Serving your Workflows

LlamaDeploy runs your LlamaIndex workflows locally and in the cloud. Author your workflows, add minimal configuration, and llamactl wraps them in an application server that exposes them as HTTP APIs.

Learn the basics (LlamaIndex Workflows)

LlamaDeploy is built on top of LlamaIndex workflows. If you’re new to workflows, start here: LlamaIndex Workflows.

Author a workflow (quick example)

from llama_index.core.workflow import Workflow, step, StartEvent, StopEvent

class QuestionFlow(Workflow):
    @step
    async def generate(self, ev: StartEvent) -> StopEvent:
        question = ev.question
        return StopEvent(result=f"Answer to {question}")
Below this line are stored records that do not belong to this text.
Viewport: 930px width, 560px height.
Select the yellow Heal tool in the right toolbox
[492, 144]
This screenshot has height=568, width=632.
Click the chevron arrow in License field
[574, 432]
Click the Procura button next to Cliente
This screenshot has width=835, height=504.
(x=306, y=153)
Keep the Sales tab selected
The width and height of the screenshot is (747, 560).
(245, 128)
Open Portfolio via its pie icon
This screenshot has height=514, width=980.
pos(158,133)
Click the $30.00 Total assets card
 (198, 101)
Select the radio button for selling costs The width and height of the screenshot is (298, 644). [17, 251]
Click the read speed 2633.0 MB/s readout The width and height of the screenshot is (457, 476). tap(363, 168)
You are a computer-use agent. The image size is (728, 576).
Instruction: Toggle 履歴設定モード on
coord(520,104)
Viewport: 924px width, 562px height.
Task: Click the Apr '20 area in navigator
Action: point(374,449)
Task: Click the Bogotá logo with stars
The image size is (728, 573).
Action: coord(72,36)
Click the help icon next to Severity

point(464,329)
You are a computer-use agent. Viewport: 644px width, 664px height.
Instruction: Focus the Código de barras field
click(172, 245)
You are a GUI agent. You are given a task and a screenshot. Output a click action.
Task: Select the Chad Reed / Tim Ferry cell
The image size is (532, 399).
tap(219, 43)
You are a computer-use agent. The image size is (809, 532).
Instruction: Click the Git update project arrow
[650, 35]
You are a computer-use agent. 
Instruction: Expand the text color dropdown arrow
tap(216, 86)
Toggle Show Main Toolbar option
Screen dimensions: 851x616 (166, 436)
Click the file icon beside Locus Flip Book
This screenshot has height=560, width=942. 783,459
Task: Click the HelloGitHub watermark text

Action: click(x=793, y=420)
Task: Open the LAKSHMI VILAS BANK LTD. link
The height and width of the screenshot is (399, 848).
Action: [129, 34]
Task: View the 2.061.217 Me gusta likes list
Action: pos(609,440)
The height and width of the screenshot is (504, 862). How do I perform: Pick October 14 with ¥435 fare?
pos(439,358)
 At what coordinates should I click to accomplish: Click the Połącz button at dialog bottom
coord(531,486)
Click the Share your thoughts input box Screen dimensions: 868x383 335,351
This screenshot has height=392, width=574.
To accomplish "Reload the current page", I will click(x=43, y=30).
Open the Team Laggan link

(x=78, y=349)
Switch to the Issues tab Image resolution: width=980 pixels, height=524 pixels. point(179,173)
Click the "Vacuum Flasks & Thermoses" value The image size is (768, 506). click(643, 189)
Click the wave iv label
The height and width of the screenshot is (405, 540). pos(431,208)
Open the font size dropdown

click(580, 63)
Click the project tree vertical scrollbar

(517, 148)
qa_workflow = QuestionFlow(timeout=120)

Configure workflows for LlamaDeploy to serve

LlamaDeploy reads workflows configured in your pyproject.toml and makes them available under their configured names.

Define workflow instances in your code, then reference them in your config.

[project]
name = "app"
# ...
[tool.llamadeploy.workflows]
answer-question = "app.workflows:qa_workflow"

How serving works (local and cloud)

llamactl serve discovers your config. See llamactl serve.
The app server loads your workflows.
HTTP routes are exposed under /deployments/{name}. In development, {name} defaults to your Python project name and is configurable. On deploy, you can set a new name; a short random suffix may be appended to ensure uniqueness.
Workflow instances are registered under the specified name. For example, POST /deployments/app/workflows/answer-question/run runs the workflow above.
If you configure a UI, it runs alongside your API (proxied in dev, static in preview). For details, see UI build and dev integration.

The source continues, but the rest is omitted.